Exercise description:
Those lines of the records that contain "computer" are to be located and copied.
Data for this task below:
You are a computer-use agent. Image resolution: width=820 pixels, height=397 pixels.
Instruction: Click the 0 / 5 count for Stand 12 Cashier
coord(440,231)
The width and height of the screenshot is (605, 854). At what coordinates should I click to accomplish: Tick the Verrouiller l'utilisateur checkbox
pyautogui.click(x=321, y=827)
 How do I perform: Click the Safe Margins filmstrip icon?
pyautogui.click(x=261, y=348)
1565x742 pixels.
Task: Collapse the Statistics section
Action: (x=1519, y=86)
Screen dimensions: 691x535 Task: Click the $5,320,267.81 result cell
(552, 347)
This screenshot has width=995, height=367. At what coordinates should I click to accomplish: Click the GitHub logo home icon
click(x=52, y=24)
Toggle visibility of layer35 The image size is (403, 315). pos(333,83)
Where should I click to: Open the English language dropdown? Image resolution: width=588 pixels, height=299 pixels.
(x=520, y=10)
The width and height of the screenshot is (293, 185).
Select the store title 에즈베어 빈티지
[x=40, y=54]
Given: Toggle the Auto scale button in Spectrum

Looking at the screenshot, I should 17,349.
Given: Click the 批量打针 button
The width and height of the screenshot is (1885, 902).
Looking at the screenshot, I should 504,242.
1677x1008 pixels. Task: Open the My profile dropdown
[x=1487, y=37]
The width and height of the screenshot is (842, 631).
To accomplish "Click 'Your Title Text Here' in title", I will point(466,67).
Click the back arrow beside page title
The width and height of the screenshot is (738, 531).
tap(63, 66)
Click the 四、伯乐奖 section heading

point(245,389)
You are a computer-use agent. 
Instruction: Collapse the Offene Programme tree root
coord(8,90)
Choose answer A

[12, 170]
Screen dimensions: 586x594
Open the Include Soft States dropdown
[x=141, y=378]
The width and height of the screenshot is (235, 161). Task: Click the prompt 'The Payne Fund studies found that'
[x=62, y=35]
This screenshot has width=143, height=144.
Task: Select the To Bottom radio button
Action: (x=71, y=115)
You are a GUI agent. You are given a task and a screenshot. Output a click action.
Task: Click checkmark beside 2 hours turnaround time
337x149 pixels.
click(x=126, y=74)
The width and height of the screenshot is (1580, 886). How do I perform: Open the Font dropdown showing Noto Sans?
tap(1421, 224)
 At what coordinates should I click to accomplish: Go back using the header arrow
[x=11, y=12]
End of Data for this task.
Answer space:
You are a computer-use agent. Image resolution: width=820 pixels, height=397 pixels.
You are a computer-use agent. 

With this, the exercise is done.